Correlation with Multiple Variables
Structural Equation Modeling
Hierarchical Linear Modeling
Statistics refers to methods and rules for organizing and interpreting quantitative observations. The purpose of this tutorial is to explain basic statistical concepts commonly used in education research. The goal is to help readers understand the results reported in quantitative education research.
The following numbers represent students’ scores on a reading test: 19,23,17,27,21,20,17,22,19,17,25,21,29,24
A frequency table shows the distribution or number of students who achieved a particular score on the reading test. In Example 1, three students achieved a score of 17.

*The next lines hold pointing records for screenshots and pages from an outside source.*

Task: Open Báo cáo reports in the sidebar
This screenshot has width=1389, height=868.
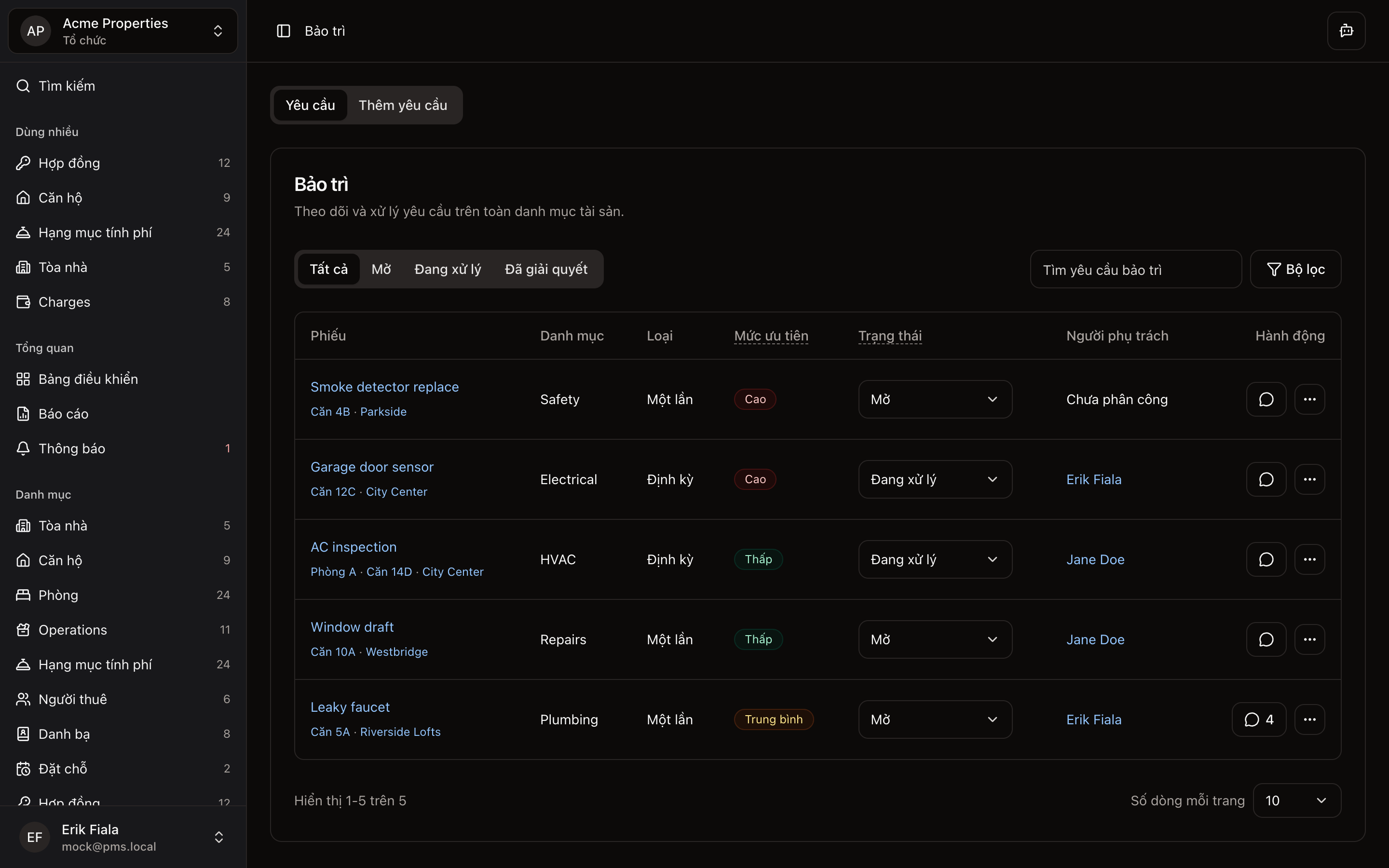Action: click(63, 414)
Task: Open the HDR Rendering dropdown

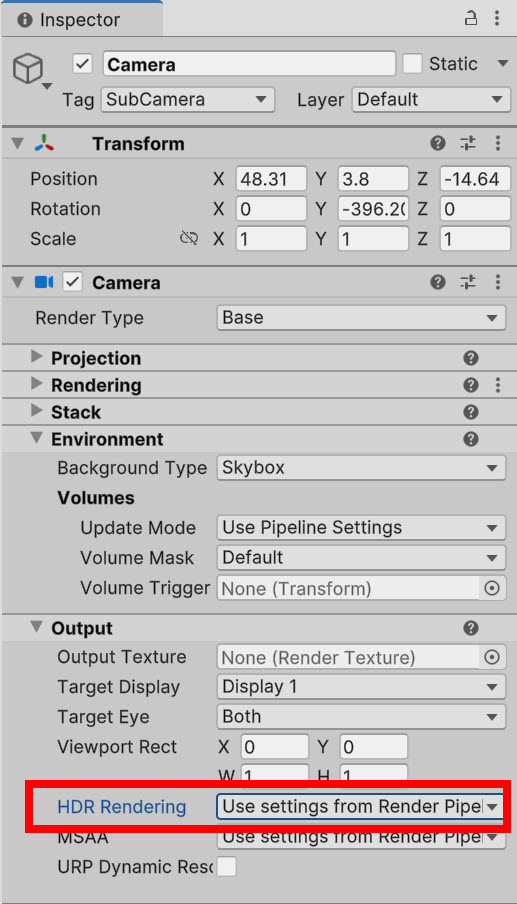Action: tap(360, 807)
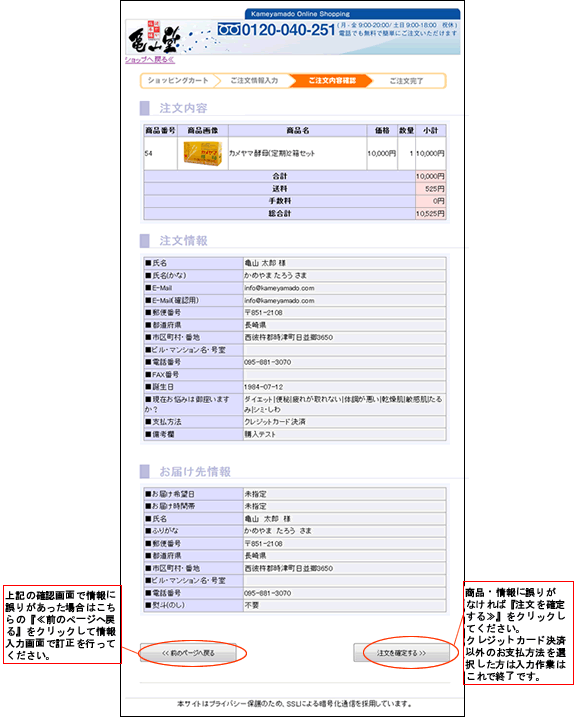Click the 総合計 amount cell
Viewport: 580px width, 721px height.
[430, 213]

A frequency graph also shows the distribution or number of students who achieved a particular score.
The following are the most common statistics used to describe frequency distributions:
Percent – the proportion of students in a frequency distribution who had a particular score. In Example 1, 21% of the students achieved a score of 17.
Percentile – The percent of students in a frequency distribution who scored at or below a particular score (also referred to as percentile rank). In Example 1, 79% of the students achieved a score of 24 or lower, so a score of 24 is at the 79th percentile.
Mean – The average score in a frequency distribution. In Example 1, the mean score is 21.5. (Abbreviations for the mean are M if the scores are from a sample of participants and μ if the scores are from a population of participants.)
Median – The score in the middle of frequency distribution, or the score at the 50th percentile. In Example 1, the median score is 21.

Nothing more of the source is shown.